[Begin Material]

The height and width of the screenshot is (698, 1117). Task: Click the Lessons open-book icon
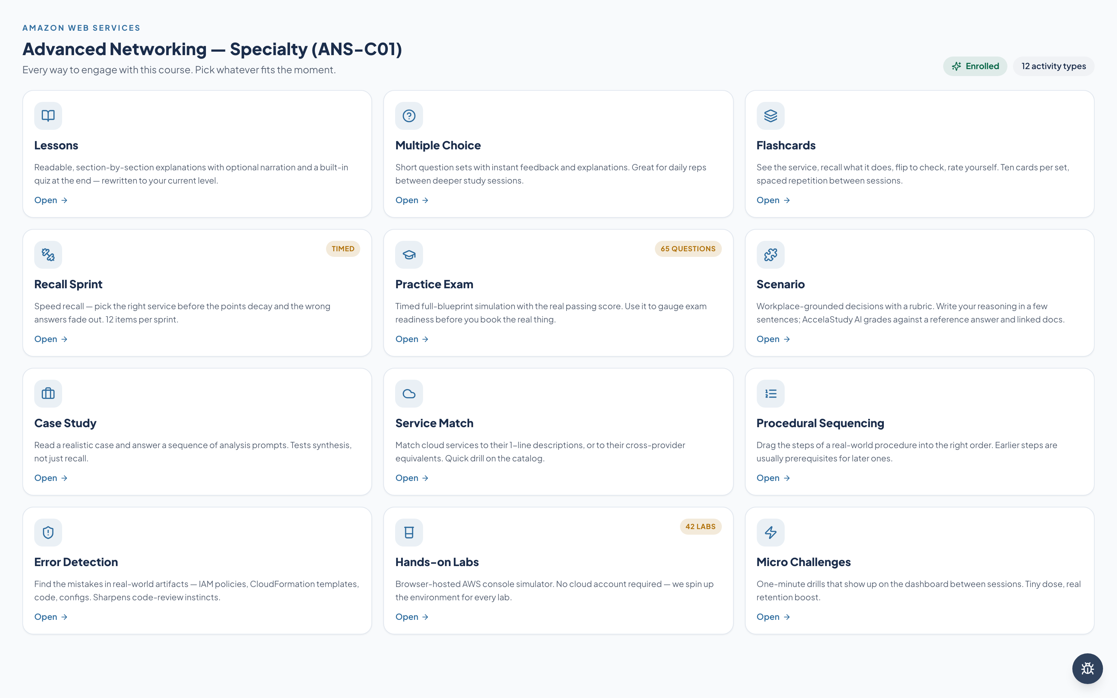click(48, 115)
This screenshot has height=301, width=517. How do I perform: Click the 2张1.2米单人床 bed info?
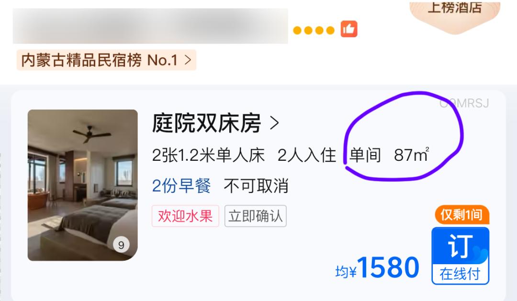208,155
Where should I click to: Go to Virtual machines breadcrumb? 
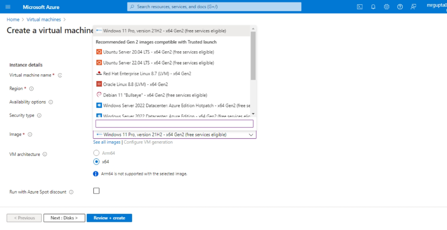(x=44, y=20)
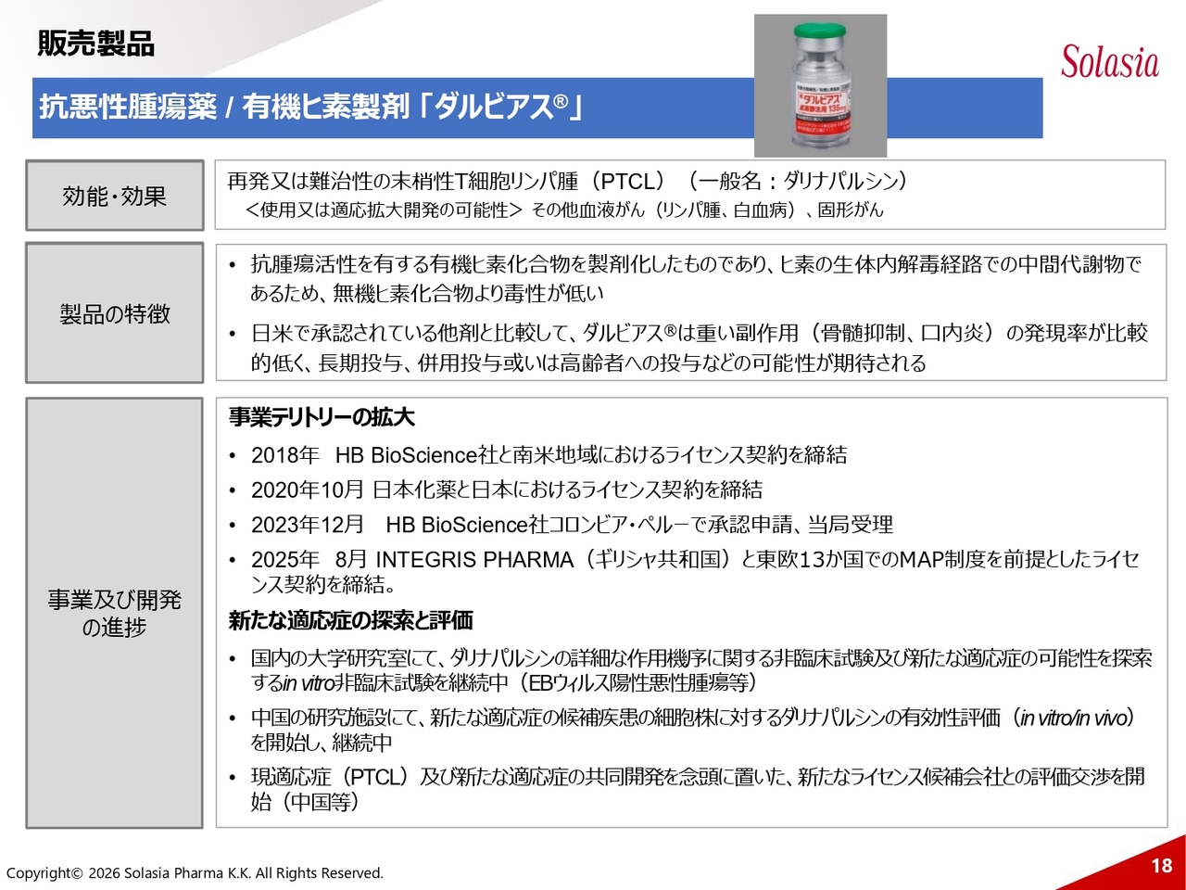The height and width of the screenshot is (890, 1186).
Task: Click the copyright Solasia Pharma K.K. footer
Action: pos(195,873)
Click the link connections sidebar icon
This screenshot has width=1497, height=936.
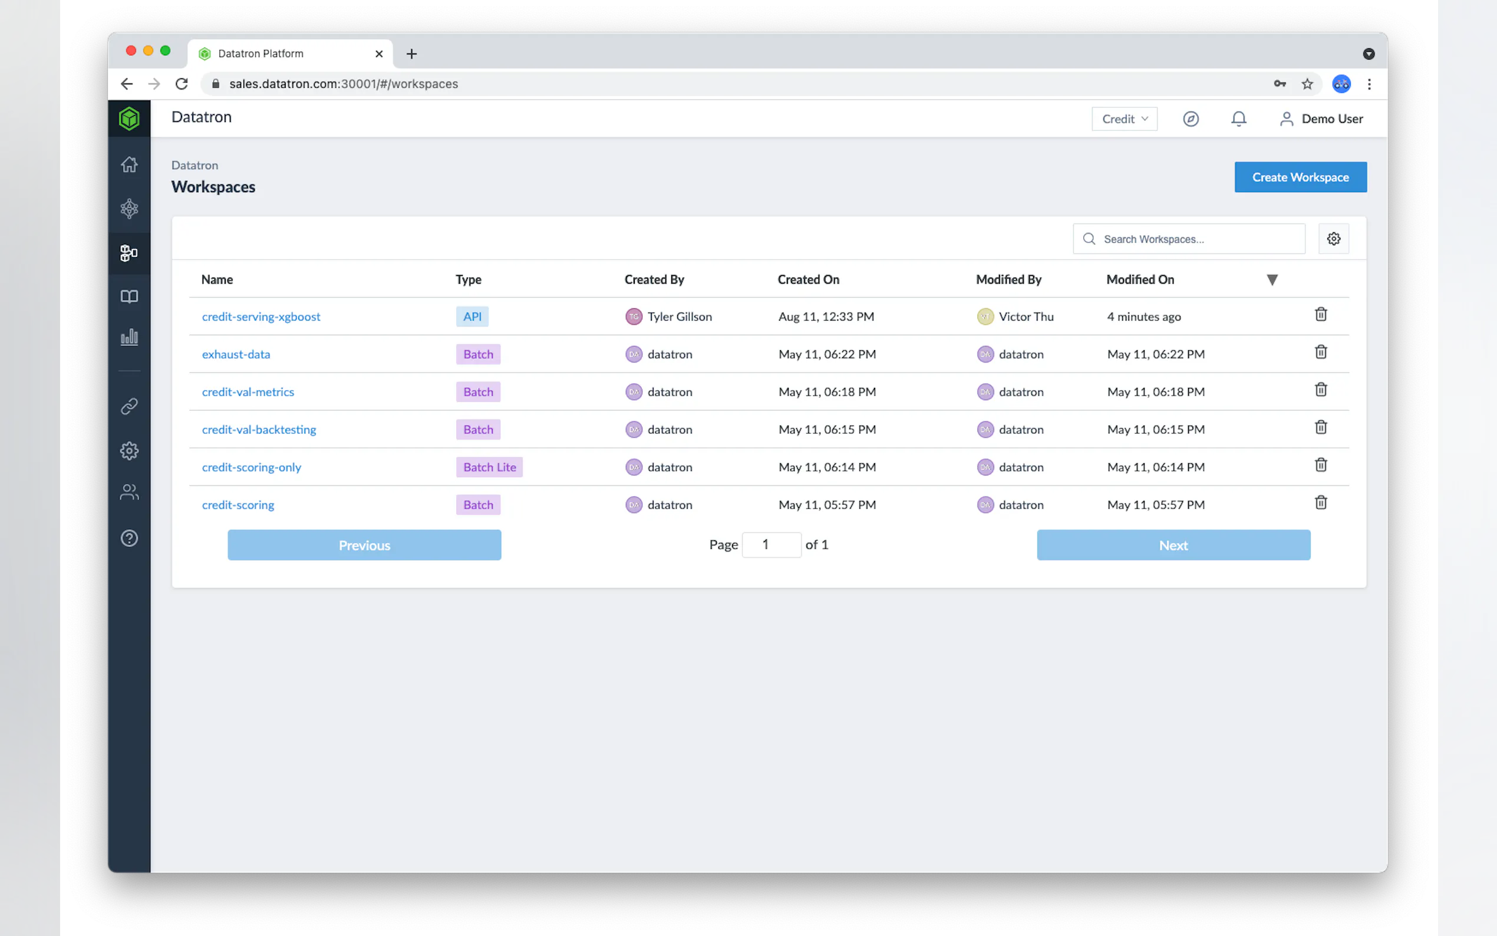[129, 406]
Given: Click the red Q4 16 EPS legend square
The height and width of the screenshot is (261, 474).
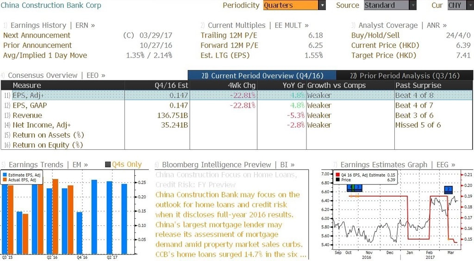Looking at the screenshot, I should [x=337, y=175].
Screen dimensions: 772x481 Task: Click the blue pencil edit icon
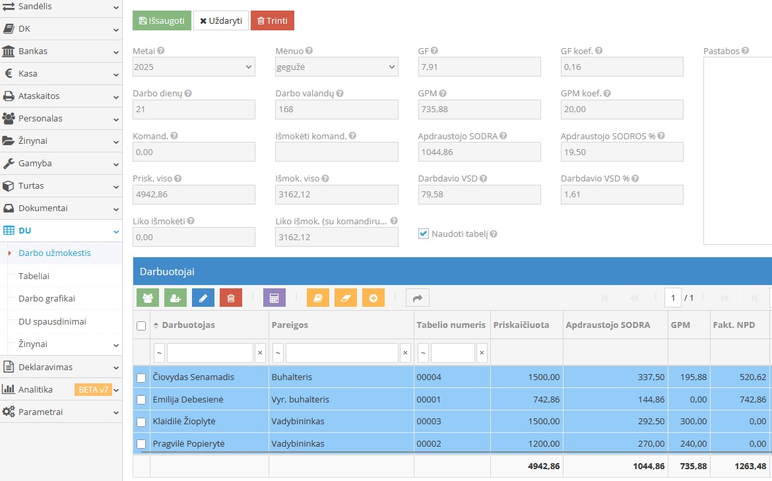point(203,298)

[End Material]

**Stated exercise:**
Revise the data above by changing every "icon" to "symbol" and keeping everything else the same. Omit the pictures from your answer.

**Expected output:**
The height and width of the screenshot is (698, 1117). Task: Click the Lessons open-book symbol
click(48, 115)
This screenshot has height=301, width=517. How do I perform: Click the 2张1.2米单人床 bed info?
208,155
Where should I click to: Go to Virtual machines breadcrumb? 
(x=44, y=20)
The height and width of the screenshot is (890, 1186).
Task: Click the copyright Solasia Pharma K.K. footer
Action: pos(195,873)
Click the link connections sidebar symbol
This screenshot has width=1497, height=936.
[129, 406]
Given: Click the red Q4 16 EPS legend square
The height and width of the screenshot is (261, 474).
Looking at the screenshot, I should [x=337, y=175].
Screen dimensions: 772x481 Task: Click the blue pencil edit symbol
point(203,298)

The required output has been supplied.